The Evolving Role Of The CIO Requires A Focus On Sustainability
This article was written by, Sarwar Khan, BT Global Head of Digital Sustainability
As the world becomes increasingly digital and a shift by organisations to pursue generative AI, a shift is taking place within boardrooms. CIOs are now fulfilling more strategic roles to drive digital transformation and sustainability.
For multinational corporations, the focus has broadened from just carbon emissions to a circular economy model, encapsulating responsible resource consumption, recycling, and waste management. As a result, CIOs are being tasked with more than just ensuring the smooth operation of IT systems; they are now expected to drive sustainable digital strategies, helping businesses reduce their carbon footprint while concurrently optimising operations.

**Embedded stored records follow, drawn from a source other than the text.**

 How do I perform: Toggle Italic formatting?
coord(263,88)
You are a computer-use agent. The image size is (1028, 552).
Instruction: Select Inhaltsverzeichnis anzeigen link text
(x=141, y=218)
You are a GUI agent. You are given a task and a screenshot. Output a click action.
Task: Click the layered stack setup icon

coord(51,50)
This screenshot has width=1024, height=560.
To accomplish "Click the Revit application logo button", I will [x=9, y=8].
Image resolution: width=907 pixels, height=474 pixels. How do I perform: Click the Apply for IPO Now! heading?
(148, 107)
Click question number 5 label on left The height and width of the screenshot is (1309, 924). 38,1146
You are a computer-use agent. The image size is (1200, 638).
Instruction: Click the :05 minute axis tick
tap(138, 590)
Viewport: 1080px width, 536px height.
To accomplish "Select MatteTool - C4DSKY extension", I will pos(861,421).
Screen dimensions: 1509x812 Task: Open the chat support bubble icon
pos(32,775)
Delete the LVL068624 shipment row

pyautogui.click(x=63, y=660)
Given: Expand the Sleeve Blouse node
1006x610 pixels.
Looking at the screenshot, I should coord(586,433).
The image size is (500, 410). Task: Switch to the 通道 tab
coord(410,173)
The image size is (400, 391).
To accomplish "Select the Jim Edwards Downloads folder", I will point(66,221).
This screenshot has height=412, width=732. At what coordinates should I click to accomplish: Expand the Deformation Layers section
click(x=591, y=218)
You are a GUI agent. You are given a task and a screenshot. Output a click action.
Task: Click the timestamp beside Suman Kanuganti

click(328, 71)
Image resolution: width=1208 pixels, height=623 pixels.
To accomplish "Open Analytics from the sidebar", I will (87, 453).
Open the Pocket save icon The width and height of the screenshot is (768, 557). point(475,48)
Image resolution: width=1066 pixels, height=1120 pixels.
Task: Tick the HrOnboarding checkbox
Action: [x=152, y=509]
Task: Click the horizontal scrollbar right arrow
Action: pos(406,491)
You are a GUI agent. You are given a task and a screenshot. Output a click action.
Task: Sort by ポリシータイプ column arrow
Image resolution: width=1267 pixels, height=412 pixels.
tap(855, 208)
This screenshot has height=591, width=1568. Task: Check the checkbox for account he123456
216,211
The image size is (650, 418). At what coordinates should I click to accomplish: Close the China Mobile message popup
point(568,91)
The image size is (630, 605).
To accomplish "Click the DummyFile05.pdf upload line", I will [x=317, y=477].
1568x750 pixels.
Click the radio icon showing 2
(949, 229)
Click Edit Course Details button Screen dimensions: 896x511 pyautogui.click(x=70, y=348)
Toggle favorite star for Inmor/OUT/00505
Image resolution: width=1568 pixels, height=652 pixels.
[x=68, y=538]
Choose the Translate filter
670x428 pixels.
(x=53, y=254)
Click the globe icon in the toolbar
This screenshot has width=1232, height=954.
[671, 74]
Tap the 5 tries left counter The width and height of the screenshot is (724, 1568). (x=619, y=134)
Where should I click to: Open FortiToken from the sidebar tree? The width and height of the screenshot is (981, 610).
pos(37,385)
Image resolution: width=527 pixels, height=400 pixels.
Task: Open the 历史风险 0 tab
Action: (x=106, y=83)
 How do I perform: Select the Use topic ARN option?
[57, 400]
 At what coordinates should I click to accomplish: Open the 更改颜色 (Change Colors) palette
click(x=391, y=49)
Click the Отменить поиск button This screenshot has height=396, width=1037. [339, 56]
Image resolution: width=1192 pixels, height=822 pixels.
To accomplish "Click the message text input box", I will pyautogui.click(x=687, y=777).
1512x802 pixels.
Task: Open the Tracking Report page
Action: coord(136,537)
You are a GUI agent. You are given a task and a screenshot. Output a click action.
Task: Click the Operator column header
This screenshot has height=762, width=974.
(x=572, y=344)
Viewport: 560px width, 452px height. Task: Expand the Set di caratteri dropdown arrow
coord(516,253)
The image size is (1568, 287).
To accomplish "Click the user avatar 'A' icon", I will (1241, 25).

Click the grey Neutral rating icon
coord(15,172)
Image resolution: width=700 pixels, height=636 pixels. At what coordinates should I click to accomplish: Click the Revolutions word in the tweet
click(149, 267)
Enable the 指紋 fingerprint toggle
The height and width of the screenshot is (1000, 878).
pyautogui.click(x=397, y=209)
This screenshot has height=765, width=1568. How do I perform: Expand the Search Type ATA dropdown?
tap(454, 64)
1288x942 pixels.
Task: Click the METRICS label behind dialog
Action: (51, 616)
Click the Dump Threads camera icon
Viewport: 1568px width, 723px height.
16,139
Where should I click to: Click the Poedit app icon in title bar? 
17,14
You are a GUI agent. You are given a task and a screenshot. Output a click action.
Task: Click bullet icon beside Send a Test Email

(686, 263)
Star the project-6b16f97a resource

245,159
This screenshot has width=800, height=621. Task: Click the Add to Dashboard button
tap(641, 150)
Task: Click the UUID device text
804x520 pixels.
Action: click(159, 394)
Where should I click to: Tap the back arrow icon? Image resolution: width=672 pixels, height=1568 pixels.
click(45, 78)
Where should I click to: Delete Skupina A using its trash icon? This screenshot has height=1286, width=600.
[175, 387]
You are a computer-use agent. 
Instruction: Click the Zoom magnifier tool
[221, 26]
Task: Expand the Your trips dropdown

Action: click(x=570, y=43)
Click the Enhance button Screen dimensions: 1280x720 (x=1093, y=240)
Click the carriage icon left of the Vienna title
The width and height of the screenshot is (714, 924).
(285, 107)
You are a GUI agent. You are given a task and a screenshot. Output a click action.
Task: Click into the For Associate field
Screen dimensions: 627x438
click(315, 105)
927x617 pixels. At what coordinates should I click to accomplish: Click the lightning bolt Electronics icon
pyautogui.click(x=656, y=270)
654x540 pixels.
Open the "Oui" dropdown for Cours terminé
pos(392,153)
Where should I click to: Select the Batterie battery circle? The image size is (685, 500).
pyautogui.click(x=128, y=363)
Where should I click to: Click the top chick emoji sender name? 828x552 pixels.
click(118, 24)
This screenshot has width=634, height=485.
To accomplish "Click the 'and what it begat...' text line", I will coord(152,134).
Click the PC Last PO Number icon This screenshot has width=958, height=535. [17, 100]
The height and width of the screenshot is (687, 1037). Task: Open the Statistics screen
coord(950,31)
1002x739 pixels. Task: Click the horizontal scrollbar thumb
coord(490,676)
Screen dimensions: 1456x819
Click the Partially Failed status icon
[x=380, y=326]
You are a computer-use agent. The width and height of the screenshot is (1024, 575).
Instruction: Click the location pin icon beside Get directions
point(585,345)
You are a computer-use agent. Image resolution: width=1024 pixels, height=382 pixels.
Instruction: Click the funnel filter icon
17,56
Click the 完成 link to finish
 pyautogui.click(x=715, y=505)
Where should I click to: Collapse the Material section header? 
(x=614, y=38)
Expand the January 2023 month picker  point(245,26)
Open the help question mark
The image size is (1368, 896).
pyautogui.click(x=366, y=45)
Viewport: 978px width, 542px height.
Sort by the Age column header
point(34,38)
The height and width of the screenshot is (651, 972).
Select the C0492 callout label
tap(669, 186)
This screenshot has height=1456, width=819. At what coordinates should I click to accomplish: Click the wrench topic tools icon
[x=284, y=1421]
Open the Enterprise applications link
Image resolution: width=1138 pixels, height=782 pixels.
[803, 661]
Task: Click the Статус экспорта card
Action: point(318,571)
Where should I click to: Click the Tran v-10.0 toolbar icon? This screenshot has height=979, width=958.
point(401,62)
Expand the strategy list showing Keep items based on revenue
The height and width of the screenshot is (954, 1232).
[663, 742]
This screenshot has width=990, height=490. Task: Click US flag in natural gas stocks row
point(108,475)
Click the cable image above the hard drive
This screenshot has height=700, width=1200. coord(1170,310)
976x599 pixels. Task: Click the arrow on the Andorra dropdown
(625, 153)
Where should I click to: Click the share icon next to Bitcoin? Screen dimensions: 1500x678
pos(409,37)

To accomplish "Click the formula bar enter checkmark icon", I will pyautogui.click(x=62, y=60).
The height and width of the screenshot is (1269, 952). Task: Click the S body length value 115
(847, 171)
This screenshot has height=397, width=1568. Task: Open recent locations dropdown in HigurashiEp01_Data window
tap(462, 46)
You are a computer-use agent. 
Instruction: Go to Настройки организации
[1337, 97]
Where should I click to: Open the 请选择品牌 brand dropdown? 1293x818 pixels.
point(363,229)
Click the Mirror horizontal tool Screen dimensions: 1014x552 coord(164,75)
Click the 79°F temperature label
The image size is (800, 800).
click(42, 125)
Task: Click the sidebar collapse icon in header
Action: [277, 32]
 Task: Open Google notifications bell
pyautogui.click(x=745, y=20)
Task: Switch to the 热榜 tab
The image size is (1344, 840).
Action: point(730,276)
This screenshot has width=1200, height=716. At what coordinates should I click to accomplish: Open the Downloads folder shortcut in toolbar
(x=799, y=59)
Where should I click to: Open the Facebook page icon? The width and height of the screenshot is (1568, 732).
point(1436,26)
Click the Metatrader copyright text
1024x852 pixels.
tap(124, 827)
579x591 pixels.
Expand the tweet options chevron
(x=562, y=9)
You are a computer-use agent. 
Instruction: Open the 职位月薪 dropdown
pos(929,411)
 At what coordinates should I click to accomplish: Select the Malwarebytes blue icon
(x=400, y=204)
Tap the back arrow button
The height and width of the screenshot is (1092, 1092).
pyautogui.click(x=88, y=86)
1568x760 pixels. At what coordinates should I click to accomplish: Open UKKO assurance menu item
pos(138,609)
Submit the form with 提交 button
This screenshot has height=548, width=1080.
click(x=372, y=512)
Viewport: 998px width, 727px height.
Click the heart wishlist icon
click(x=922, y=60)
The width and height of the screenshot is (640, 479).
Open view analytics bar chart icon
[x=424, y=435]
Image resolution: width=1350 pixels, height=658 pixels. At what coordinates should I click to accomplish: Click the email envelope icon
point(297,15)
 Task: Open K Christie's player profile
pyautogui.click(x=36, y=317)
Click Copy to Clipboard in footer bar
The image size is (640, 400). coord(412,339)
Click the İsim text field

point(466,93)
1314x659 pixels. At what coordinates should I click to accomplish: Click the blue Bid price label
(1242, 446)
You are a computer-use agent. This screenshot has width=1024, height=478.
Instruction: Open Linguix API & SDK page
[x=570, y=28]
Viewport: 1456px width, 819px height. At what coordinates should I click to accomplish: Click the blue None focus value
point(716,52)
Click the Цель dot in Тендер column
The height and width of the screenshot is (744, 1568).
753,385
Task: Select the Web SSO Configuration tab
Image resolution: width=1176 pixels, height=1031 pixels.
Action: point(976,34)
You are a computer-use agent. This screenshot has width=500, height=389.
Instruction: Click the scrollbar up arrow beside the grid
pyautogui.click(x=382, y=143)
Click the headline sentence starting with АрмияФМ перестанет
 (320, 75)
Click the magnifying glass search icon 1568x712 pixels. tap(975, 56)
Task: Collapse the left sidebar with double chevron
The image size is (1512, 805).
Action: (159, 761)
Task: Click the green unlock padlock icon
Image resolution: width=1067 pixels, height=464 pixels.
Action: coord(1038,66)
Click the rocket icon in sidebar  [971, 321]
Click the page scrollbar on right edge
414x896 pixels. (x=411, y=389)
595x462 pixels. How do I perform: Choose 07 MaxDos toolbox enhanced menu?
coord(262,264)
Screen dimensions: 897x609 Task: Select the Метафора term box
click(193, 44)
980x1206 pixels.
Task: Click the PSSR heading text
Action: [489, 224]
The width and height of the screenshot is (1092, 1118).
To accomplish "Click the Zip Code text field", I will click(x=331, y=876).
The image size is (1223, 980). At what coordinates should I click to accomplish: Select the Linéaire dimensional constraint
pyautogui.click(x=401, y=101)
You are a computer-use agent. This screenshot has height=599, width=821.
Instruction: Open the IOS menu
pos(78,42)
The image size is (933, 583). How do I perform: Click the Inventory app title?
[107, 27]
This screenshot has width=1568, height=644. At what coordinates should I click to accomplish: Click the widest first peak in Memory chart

Take BT’s initiative as an example; we have launched a digital tool to help multinational customers optimise their network environmental performance and measure outcomes. This proposition gives the CIO the power to manage and measure an organisation’s environmental impact in real-time, providing them with the much-needed information to balance performance, energy consumption, emissions, and cost.
Of course, digital technologies also play a vital role in helping reduce global carbon emissions as Information and Communications Technology (ICT) is estimated to help reduce CO2 emissions by as much as 20% by 2030*. With environmental commitments transitioning from risk management pillars to operating status benchmarks, CIOs are instrumental in integrating these green technologies into their organisations’ operational fabric.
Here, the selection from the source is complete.